:: Records from a data collection ::
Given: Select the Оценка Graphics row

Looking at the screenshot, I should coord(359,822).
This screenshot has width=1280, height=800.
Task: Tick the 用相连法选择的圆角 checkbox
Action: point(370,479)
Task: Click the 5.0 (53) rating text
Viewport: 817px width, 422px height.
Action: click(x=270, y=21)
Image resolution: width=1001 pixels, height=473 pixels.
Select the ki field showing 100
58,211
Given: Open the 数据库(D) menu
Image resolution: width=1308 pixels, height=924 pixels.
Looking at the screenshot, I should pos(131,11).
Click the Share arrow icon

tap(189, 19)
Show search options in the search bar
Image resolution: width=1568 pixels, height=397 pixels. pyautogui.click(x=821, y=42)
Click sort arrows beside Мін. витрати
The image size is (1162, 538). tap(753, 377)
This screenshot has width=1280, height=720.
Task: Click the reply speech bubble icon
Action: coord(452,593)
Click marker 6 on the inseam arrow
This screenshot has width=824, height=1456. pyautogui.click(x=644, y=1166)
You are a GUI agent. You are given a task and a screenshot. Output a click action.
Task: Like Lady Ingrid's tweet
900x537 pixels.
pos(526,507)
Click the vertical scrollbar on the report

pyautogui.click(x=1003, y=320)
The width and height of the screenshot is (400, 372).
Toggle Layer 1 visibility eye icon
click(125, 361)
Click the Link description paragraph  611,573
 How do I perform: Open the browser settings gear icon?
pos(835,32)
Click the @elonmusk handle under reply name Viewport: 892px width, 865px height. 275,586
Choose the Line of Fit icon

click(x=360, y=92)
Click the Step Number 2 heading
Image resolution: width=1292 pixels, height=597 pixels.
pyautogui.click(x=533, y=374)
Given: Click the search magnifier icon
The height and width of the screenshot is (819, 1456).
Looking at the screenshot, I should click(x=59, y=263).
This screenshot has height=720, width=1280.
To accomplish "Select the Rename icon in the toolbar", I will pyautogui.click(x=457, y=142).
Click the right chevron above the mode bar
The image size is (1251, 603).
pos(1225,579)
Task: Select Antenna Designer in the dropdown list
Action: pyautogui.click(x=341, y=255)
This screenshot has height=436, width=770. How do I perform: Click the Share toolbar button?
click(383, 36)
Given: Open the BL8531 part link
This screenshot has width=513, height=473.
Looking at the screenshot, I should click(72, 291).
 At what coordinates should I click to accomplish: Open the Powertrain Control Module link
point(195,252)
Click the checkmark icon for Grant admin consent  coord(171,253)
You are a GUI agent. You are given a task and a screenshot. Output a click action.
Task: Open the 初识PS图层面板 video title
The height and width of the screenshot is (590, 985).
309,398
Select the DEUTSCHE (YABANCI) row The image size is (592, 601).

:: GOAL OF THE EXERCISE ::
Write out the lines above exactly, but only from the one containing "Task: Open the 初识PS图层面板 video title" through the last one.

:: OUTPUT OF THE EXERCISE ::
Task: Open the 初识PS图层面板 video title
The height and width of the screenshot is (590, 985).
309,398
Select the DEUTSCHE (YABANCI) row The image size is (592, 601).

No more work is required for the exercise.